Problem. How many lines in the listing below contain the string "point"? Case must match. Reply with the number alone.

>>>

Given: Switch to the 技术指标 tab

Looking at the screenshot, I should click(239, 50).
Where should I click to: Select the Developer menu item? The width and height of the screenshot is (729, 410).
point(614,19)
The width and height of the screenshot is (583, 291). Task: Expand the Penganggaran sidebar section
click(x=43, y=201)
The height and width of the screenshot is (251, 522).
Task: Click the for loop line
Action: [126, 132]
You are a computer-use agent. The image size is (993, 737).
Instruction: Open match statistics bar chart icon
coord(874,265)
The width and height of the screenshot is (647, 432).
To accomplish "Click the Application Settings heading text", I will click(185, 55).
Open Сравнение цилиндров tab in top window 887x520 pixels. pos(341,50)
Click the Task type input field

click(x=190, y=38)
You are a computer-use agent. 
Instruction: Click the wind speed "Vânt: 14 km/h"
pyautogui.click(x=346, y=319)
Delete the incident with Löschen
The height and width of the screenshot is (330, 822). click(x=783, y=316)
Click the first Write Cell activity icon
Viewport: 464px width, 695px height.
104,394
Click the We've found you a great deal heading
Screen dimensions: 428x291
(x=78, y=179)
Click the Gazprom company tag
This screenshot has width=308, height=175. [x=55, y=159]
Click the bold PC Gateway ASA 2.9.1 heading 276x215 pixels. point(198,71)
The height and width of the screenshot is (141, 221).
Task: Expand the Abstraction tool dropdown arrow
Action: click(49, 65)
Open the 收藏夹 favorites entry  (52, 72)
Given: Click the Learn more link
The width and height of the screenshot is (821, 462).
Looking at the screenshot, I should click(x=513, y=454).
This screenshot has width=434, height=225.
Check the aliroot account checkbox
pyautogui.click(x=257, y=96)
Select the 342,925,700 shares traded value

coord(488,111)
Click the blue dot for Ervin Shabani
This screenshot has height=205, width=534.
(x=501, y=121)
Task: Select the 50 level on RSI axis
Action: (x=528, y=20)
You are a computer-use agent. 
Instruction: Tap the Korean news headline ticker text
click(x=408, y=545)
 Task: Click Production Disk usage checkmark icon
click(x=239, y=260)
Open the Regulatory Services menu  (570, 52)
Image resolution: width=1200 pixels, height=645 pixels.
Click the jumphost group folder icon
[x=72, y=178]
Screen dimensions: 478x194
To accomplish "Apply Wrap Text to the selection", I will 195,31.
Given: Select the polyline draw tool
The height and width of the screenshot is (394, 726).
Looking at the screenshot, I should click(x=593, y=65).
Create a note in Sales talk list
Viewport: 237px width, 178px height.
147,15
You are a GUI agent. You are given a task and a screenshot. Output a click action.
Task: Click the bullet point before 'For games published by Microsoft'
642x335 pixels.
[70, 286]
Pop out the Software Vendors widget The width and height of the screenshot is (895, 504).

<<<

Expected answer. 3